Reproduce the following lines word for word, omitting the pictures from your answer.
● ● ● ● ● ● ●
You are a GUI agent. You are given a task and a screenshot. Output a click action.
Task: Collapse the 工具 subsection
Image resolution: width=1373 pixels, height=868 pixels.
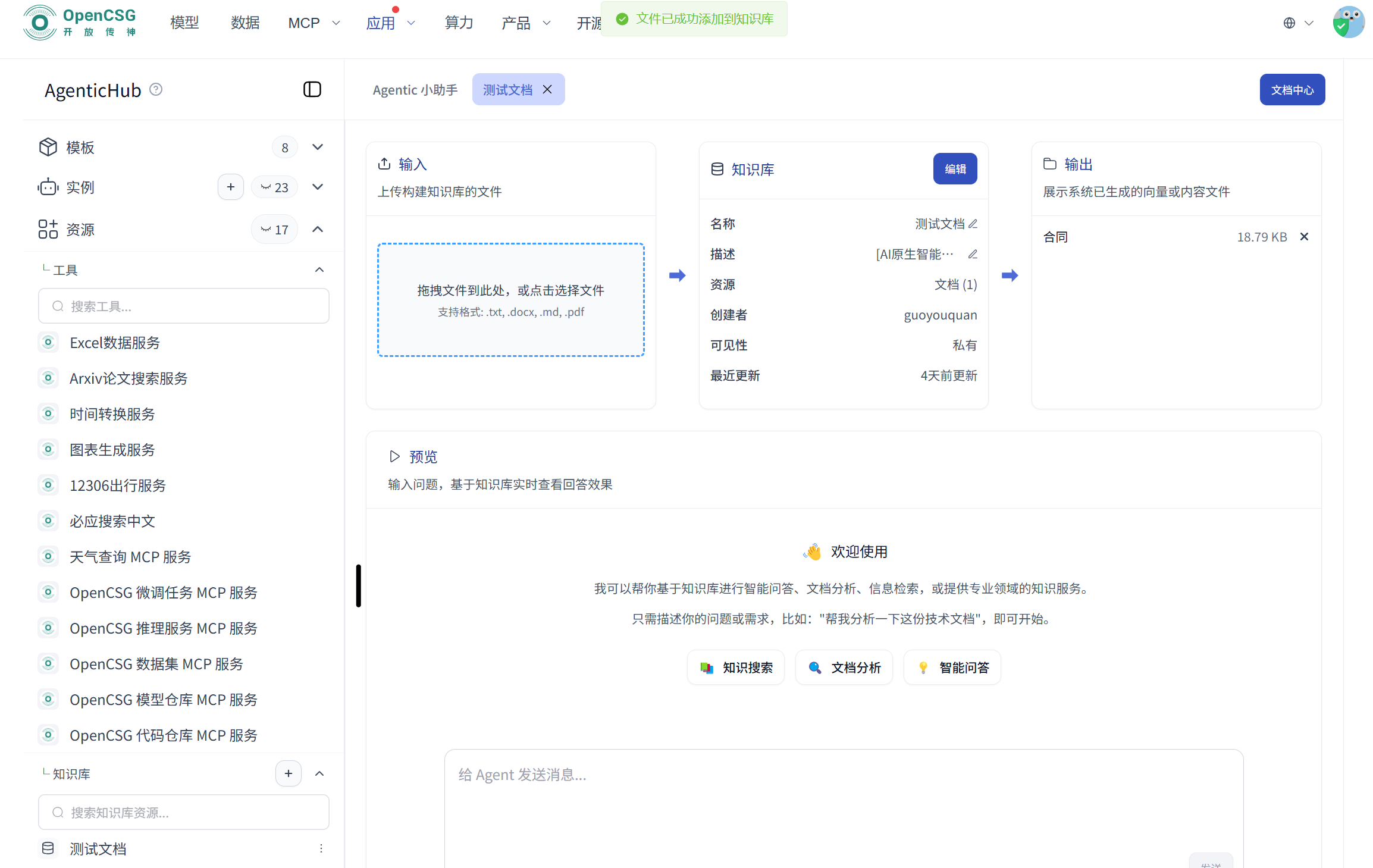[319, 270]
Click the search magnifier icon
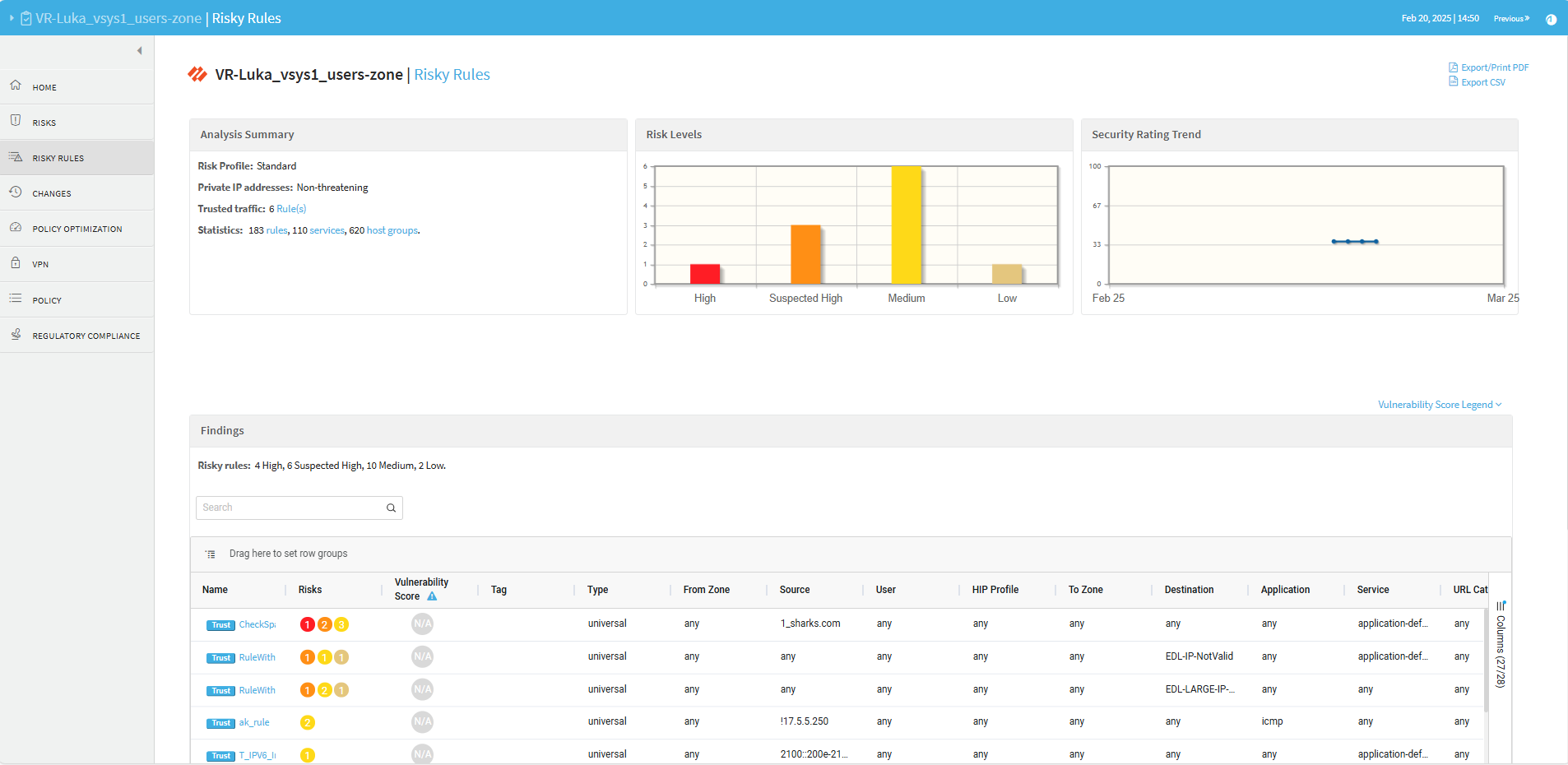 (x=391, y=508)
● ● ● ● ● ● ●
#### ANSWER FOR THE TASK
You are a GUI agent. You are given a task and a screenshot. Output a click action.
Task: Collapse the 工具 subsection
Image resolution: width=1373 pixels, height=868 pixels.
[319, 270]
Click the search magnifier icon
 (x=391, y=508)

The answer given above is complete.